かかとを上げて直立した姿勢で、上下にジャンプを繰り返すことでふくらはぎの筋肉を鍛える運動です。背中や腰が曲がらないよう姿勢をよくジャンプしましょう。 

10回を3回繰り返します。
 


バランス運動

バランスウオーク

 両手を横に広げて。 片足立ち5秒Ⅹ10歩
両手を頭上に伸ばし。片足立ち5秒X10歩

敏捷性向上運動

体たたき運動

腰を落とし他スクワット姿勢で
腿・お尻・脛を各10回ずつ素早くたたく

6つのトレーニングの原則

「意識性の原則」
トレーニングの内容・目的・意義をよく理解し、積極的に取り組むことです。ウオーキングをする目的は何かを意識して歩くことが重要です。
「全面性の原則」
バランスアップ、有酸素能力・筋力・柔軟性などの体力要素を総合的に高めることが重要です。ただ歩くだけではこれらのすべては向上しません。ウオーキングコースに上り下りを選ぶことで有酸素能力と筋力、バランス能力の向上を目指しながらも、公園や部屋で筋力トレーニングとストレッチやしなやか体操を行うことで、身体全体の身のこなしがよくなり、生活の中の行動レベルは向上するでしょう
「専門性の原則」
スポーツ種目の技術向上や健康づくりなど目的にあわせて機能(筋力・筋パワー・筋持久力・有酸素能力・柔軟性など)を優先して向上させることです。健康づくりウオーキングでは、有酸素運動と体幹と下半身の大筋群(大臀筋、大腿四頭筋・ハムストリングス等)を中心とした筋力トレーニング・可動域の向上が大きな目標になります。毎日の生活の中にはバスや電車に遅れそうになった時や点滅信号に合わせて速く歩いたりすることは多いものです。また、何かにつまずいて転びそうになった時や物をよける時等とっさの時の瞬間的な身のこなしも大切でしょう。なので、健康づくりウオーキングではスピードに対応することも重要な要素です。
「個別性の原則」
どんな運動でも個人の健康状態、体格や体力に合わせて行うことが重要です。自分の能力に合った運動メニューを選ぶことではじめて効果があらわれます。このことは安全のためにも極めて重要なことです。

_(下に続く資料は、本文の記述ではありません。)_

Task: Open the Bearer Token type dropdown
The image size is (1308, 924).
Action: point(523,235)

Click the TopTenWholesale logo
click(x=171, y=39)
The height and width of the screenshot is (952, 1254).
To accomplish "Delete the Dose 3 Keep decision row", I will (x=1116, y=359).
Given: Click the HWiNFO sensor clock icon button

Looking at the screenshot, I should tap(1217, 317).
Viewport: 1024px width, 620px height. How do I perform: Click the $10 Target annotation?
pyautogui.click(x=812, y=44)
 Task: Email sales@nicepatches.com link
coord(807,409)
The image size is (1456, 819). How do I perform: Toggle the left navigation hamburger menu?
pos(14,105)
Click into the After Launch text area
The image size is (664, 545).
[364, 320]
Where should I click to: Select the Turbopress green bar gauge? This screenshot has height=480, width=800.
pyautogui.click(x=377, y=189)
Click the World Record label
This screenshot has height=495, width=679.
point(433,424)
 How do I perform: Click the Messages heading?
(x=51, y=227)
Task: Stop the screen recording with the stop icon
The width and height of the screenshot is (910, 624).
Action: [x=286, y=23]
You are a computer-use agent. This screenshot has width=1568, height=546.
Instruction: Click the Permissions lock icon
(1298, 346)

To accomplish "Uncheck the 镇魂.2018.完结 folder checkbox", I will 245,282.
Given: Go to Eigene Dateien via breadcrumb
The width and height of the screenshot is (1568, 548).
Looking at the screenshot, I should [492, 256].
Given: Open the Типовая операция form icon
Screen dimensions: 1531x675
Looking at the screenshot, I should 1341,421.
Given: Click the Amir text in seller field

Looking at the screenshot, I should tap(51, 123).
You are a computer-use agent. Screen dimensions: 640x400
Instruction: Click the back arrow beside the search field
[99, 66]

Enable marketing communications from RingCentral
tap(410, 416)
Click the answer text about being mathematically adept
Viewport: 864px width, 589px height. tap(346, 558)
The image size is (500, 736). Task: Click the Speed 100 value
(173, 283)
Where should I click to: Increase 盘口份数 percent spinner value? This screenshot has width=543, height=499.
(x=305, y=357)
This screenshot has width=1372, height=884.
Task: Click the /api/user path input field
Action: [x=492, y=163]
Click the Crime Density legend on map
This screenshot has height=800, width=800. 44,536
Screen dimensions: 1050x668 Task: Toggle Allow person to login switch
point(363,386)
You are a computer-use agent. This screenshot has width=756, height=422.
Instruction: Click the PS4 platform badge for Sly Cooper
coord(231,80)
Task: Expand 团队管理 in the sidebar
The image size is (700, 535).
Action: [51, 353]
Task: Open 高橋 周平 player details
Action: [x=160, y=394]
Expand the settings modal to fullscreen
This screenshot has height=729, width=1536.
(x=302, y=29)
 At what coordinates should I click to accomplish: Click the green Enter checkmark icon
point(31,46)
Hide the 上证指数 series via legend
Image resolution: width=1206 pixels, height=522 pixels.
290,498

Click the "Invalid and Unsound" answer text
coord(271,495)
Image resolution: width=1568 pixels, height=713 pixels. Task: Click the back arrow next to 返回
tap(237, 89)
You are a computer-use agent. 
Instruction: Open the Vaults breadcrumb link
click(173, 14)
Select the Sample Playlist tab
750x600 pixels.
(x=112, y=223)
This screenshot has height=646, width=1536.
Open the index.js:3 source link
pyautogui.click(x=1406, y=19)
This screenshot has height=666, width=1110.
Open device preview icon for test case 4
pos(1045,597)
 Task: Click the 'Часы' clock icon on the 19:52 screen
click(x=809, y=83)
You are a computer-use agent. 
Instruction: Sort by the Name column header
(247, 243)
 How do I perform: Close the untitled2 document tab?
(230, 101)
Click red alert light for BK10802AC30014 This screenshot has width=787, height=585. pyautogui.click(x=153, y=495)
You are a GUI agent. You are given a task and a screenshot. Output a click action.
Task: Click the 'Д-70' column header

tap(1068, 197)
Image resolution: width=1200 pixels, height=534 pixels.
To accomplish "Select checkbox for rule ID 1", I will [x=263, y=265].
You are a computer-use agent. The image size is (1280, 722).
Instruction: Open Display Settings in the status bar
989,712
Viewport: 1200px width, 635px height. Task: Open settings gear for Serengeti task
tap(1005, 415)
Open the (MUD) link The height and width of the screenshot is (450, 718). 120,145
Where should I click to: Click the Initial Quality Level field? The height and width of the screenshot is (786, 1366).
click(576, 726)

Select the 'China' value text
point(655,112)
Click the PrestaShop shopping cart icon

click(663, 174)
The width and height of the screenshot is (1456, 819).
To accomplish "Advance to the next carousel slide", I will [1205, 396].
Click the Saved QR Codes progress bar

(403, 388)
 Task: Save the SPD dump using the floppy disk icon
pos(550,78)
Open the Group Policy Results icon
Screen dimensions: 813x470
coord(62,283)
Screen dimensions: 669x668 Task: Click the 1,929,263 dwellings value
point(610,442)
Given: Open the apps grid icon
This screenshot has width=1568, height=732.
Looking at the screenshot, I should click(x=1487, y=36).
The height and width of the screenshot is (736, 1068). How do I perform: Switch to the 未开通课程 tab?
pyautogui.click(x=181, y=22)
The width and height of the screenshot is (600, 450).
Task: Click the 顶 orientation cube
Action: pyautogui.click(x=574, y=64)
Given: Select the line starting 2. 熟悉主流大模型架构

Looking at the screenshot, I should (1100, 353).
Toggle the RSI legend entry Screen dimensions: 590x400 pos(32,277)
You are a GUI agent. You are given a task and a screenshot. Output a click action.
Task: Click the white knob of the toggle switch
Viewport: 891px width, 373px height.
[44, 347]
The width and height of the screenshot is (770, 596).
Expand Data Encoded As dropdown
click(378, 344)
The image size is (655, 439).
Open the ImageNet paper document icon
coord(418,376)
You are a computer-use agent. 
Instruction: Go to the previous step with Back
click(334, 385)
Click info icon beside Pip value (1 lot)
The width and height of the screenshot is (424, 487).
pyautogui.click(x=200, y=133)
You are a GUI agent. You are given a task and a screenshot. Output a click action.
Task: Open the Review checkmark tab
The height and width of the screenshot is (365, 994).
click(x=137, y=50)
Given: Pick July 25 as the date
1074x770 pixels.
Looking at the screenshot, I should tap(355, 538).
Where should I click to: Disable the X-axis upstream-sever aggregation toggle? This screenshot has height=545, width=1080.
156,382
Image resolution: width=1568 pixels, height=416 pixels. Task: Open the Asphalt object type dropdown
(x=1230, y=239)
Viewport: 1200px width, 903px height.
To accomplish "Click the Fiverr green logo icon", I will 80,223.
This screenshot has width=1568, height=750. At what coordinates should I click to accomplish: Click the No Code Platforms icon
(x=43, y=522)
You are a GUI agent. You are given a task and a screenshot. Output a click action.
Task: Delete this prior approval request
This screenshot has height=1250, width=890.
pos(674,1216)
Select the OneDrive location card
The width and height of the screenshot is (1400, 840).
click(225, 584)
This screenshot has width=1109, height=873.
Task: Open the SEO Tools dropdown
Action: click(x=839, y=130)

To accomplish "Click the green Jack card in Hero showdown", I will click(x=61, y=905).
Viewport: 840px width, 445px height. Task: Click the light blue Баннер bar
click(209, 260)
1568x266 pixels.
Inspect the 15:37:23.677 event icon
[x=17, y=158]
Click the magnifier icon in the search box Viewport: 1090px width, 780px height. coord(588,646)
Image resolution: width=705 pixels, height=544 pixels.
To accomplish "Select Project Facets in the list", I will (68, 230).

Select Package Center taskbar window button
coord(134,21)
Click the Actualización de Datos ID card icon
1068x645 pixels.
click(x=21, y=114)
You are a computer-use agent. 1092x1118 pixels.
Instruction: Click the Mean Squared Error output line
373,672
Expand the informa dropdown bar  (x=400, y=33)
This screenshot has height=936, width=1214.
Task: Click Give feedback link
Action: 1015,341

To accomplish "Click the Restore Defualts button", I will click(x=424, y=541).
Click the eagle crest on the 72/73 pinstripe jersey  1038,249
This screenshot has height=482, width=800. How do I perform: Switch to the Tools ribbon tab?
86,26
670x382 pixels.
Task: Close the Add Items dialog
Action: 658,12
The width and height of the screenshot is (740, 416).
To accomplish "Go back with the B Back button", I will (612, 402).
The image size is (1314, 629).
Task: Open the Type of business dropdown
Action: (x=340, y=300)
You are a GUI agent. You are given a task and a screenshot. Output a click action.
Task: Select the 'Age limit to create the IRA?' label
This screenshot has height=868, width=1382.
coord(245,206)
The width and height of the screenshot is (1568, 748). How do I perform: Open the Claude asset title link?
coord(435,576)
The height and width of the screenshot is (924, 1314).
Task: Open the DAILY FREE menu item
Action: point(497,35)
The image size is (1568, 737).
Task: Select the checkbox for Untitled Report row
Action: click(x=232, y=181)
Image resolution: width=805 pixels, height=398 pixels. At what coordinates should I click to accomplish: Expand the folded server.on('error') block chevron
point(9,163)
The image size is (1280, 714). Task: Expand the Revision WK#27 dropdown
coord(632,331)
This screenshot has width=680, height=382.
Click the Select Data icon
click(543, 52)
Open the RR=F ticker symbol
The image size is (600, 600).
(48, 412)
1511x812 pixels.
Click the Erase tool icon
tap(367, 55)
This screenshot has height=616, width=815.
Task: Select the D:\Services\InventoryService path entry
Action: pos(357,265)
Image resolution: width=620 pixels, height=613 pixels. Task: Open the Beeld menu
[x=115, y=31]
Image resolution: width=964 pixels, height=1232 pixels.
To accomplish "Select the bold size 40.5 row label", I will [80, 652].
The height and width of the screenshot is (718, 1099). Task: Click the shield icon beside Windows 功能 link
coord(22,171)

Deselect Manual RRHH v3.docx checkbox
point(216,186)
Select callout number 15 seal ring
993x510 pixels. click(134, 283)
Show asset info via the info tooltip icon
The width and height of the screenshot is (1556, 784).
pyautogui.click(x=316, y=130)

自分の体力は自分が一番よくわかっていて、体調も日々異なりますから、毎日通り一辺倒に歩くだけでなく、様々な健康情報を参考に、やっていて楽しく自分に適している運動を行いましょう。
「漸進性の原則」
歩く速度や体力の向上に伴って、運動の強さ・量・技術課題を徐々に高めていくことが重要です。いつまでも同じメニューで運動強度も同じではそれ以上の向上は望めません。定期的な運動プログラムの再検討が重要になります。
「反復性・周期性の原則」
ウオーキングに様々な工夫をしてゆくことは重要ですが、運動プログラムはある程度の期間は同じメニューで繰り返すようにしましょう。繰り返し行うことで、歩く技術も向上し定着してゆきます。周期性の原則は、長期的なトレーニング計画をたてることです。一日の中でどの時間に実施するか、季節ごとの天候や気温に合わせること、どこかの街のイベントに参加する等年間を通したプログラムを作成することも楽しいでしょう。慢性疾患のある方の場合は、定期診断の結果も参考にする必要があるでしょう。その場合は、医師から特別な運動処方も指示されているかもしれません。安全で効果的な運動処方を行うためには、運動前の問診やメディカルチェック・体力測定を実施し、個人の潜在的なリスクや体力水準、体組成などを評価する必要があります。特に問題がない人の場合には、100m速歩等のタイムチェックを定期的に行うことで、年齢を経ても評価ポイントが向上していれば自信になるでしょう。